Reference for ultralytics/models/sam/modules/memory_attention.py
Improvements
This page is sourced from https://github.com/ultralytics/ultralytics/blob/main/ultralytics/models/sam/modules/memory_attention.py. Have an improvement or example to add? Open a Pull Request — thank you! 🙏
Summary
class ultralytics.models.sam.modules.memory_attention.MemoryAttentionLayer
def __init__(
self,
d_model: int = 256,
dim_feedforward: int = 2048,
dropout: float = 0.1,
pos_enc_at_attn: bool = False,
pos_enc_at_cross_attn_keys: bool = True,
pos_enc_at_cross_attn_queries: bool = False,
)
Bases: nn.Module
Implements a memory attention layer with self-attention and cross-attention mechanisms for neural networks.

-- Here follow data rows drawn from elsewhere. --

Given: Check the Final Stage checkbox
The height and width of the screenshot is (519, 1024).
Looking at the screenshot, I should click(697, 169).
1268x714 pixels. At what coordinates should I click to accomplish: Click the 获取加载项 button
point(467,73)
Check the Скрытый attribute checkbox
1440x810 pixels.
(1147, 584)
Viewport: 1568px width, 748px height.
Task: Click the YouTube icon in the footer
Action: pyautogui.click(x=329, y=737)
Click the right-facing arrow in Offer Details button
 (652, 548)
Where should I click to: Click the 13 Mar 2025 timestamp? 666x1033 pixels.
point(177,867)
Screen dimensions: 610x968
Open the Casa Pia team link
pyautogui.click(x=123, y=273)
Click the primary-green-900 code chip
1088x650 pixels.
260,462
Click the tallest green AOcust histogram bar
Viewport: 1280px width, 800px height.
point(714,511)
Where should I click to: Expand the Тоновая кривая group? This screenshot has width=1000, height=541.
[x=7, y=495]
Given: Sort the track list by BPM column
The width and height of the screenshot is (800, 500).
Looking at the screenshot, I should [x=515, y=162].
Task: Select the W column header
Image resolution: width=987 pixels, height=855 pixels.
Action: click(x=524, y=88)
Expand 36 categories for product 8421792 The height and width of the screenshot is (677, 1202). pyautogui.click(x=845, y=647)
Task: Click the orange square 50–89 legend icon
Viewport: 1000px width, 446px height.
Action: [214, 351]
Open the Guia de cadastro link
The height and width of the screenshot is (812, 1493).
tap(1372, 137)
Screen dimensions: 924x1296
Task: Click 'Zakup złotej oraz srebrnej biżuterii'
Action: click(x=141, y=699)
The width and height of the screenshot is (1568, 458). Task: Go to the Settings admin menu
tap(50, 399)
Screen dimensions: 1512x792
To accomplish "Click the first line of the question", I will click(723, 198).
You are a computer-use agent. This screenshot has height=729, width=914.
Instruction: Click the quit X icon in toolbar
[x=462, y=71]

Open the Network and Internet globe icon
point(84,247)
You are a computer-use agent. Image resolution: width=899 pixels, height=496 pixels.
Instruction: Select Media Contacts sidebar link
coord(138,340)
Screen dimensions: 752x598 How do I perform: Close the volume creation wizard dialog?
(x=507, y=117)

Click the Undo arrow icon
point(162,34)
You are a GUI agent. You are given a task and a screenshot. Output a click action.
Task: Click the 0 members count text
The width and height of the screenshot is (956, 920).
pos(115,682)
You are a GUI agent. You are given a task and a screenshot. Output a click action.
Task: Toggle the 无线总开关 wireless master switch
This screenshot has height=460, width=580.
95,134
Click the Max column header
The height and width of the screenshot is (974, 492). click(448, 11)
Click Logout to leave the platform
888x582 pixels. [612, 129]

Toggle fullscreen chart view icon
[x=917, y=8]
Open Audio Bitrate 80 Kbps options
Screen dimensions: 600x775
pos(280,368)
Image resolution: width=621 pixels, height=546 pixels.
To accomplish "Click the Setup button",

This class combines self-attention, cross-attention, and feedforward components to process input tensors and generate memory-based attention outputs.
Args
| Name | Type | Description | Default |
|---|---|---|---|
d_model | int | Dimensionality of the model. | 256 |
dim_feedforward | int | Dimensionality of the feedforward network. | 2048 |
dropout | float | Dropout rate for regularization. | 0.1 |
pos_enc_at_attn | bool | Whether to add positional encoding at attention. | False |
pos_enc_at_cross_attn_keys | bool | Whether to add positional encoding to cross-attention keys. | True |
pos_enc_at_cross_attn_queries | bool | Whether to add positional encoding to cross-attention queries. | False |
Attributes
| Name | Type | Description |
|---|---|---|
d_model | int | Dimensionality of the model. |
dim_feedforward | int | Dimensionality of the feedforward network. |
dropout_value | float | Dropout rate for regularization. |
self_attn | RoPEAttention | Self-attention mechanism using RoPE (Rotary Position Embedding). |
cross_attn_image | RoPEAttention | Cross-attention mechanism for image processing. |
linear1 | nn.Linear | First linear layer of the feedforward network. |
linear2 | nn.Linear | Second linear layer of the feedforward network. |
norm1 | nn.LayerNorm | Layer normalization for self-attention output. |
norm2 | nn.LayerNorm | Layer normalization for cross-attention output. |
norm3 | nn.LayerNorm | Layer normalization for feedforward network output. |
dropout1 | nn.Dropout | Dropout layer after self-attention. |
dropout2 | nn.Dropout | Dropout layer after cross-attention. |
dropout3 | nn.Dropout | Dropout layer after feedforward network. |
activation | nn.ReLU | Activation function for the feedforward network. |
pos_enc_at_attn | bool | Flag to add positional encoding at attention. |
pos_enc_at_cross_attn_queries | bool | Flag to add positional encoding to cross-attention queries. |
pos_enc_at_cross_attn_keys | bool | Flag to add positional encoding to cross-attention keys. |
Methods
| Name | Description |
|---|---|
_forward_ca | Perform cross-attention between target and memory tensors using RoPEAttention mechanism. |
_forward_sa | Perform self-attention on input tensor using positional encoding and RoPE attention mechanism. |
forward | Process input tensors through self-attention, cross-attention, and feedforward network layers. |
Examples
>>> layer = MemoryAttentionLayer(d_model=256, dim_feedforward=2048, dropout=0.1)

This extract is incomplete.